1 In the year that King Uzziah died, I saw the Lord seated on a throne, high and exalted, and the train of his robe filled the temple. 2 Above him were seraphs, each with six wings: With two wings they covered their faces, with two they covered their feet, and with two they were flying. 3 And they were calling to one another: "Holy, holy, holy is the LORD Almighty; the whole earth is full of his glory."
4 At the sound of their voices the doorposts and thresholds shook and the temple was filled with smoke.
5 "Woe to me!" I cried. "I am ruined! For I am a man of unclean lips, and I live among a people of unclean lips, and my eyes have seen the King, the LORD Almighty."
Verse 5. That's how I feel. I know that if you keep reading the seraph comes and touches a coal to Isaiah's lips and it removes all of his guilt and atones for his sin, in the same way that Jesus' sacrifice atones for our sin.

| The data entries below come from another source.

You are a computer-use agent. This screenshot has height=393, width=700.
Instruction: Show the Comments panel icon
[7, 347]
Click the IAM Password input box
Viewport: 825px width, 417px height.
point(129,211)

But for some reason, I feel stuck on verse five. I wake up in the morning feeling as though I am unable to be in the presence of God because I am so overcome with the weight of my sin.

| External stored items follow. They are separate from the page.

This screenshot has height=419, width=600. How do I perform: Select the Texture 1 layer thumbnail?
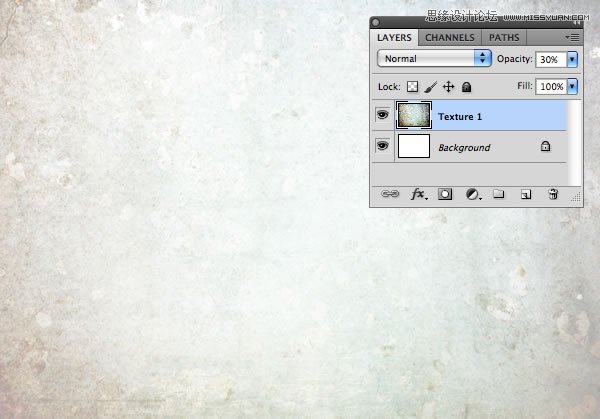[414, 116]
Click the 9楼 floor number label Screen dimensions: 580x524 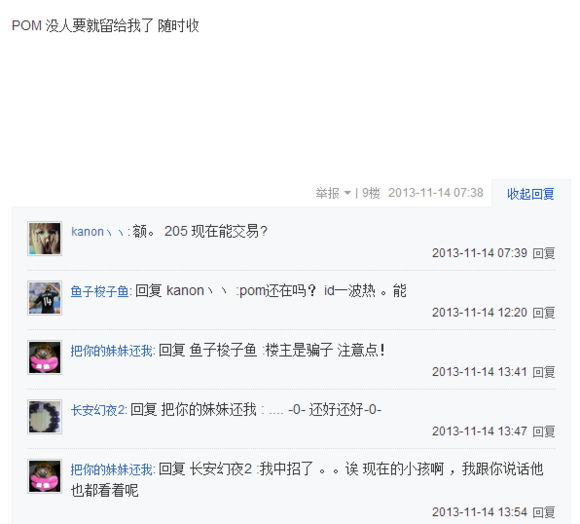371,193
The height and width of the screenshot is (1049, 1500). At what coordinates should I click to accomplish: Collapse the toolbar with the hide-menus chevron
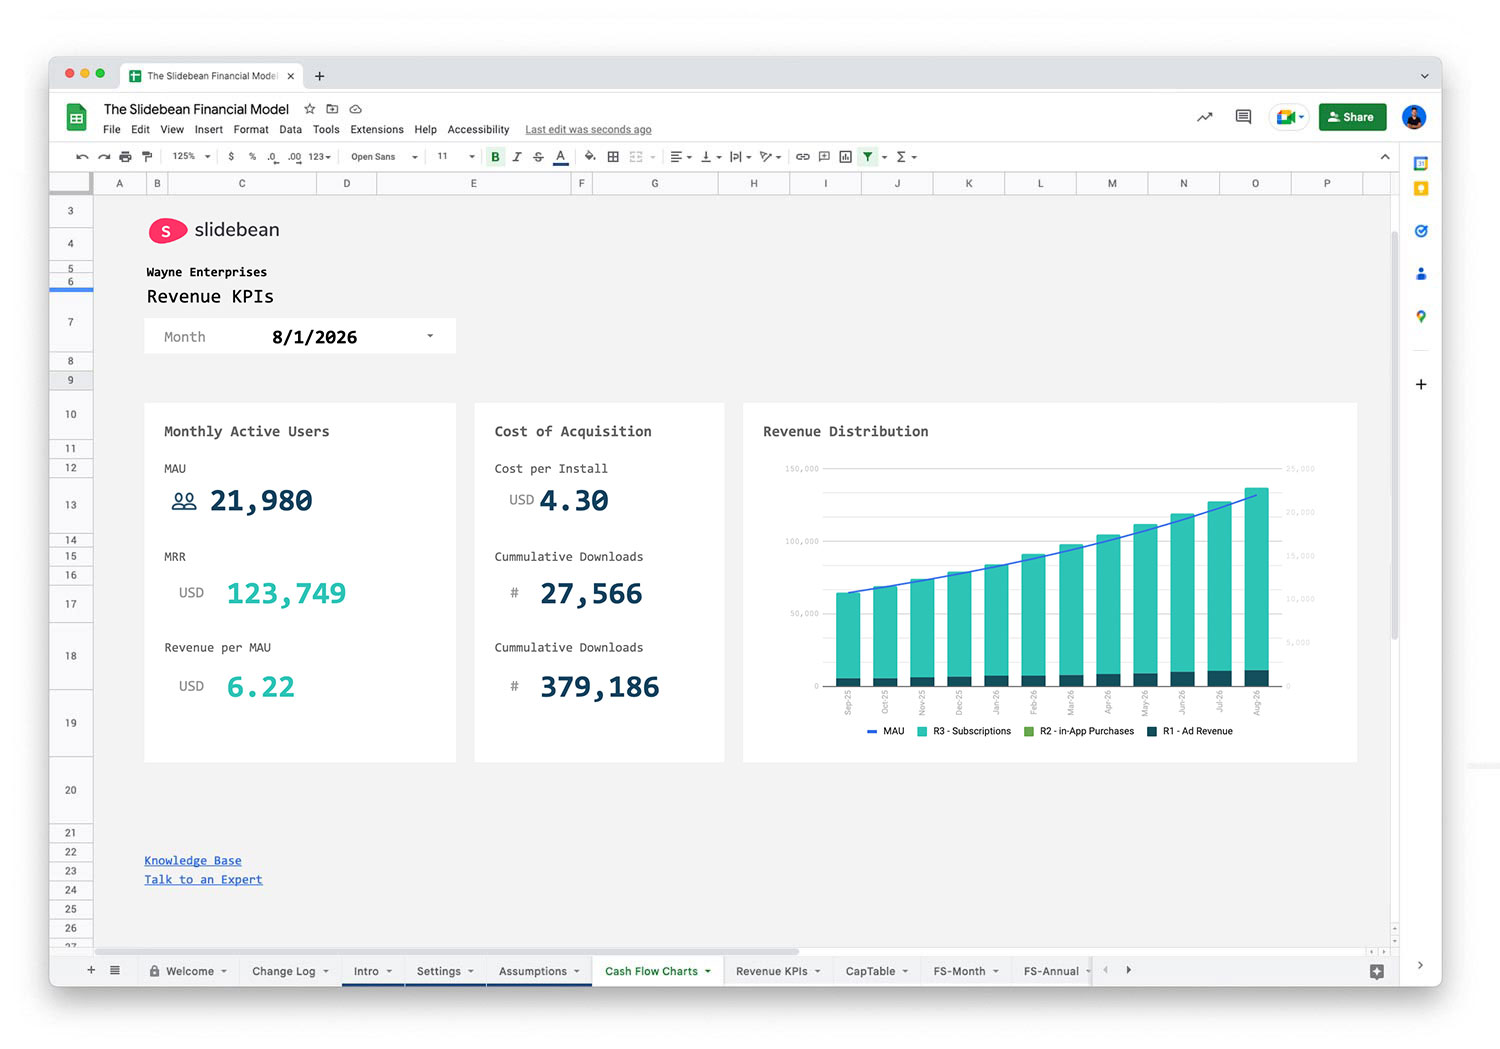(1385, 157)
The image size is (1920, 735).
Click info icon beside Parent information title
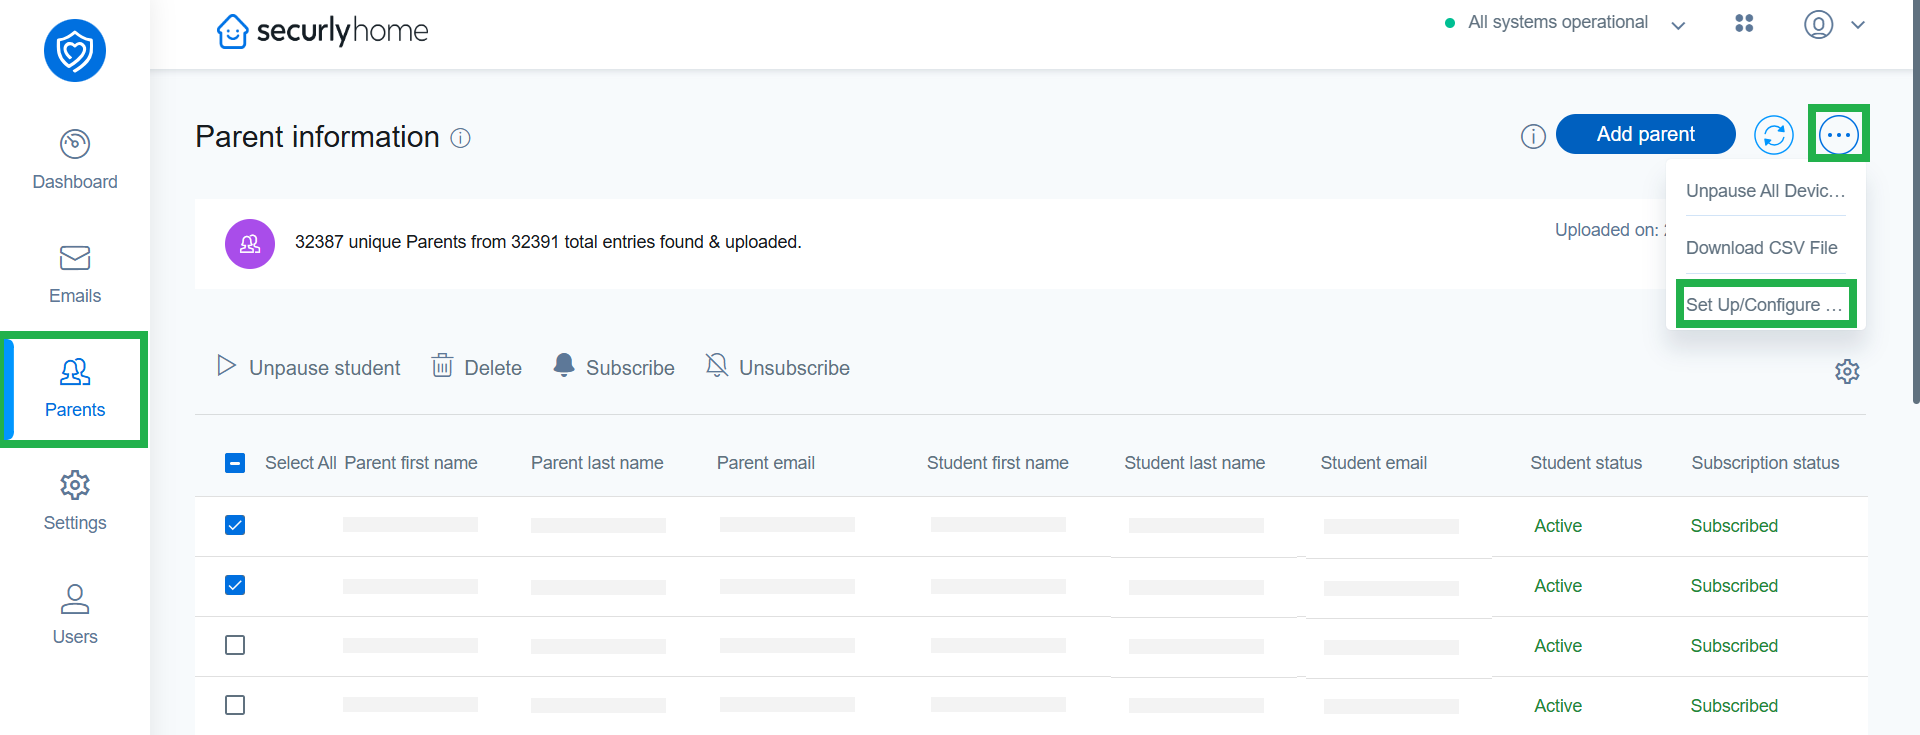coord(460,138)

It's a feeling unlike any I've ever experienced. Sometimes I question the sufficiency of God's grace, but I go back to the word and I know that it is sufficient. But for some reason, this is different. I don't feel like my sin is too big for God to erase; I just feel so overwhelmed by the thought of it. I don't know if that makes any sense, but I guess the best way that I can articulate this feeling is that I am stuck on verse 5. I know in my heart that verse 6 comes next, and the verses after it... but for some reason, I feel like I'm in the "verse 5 rut."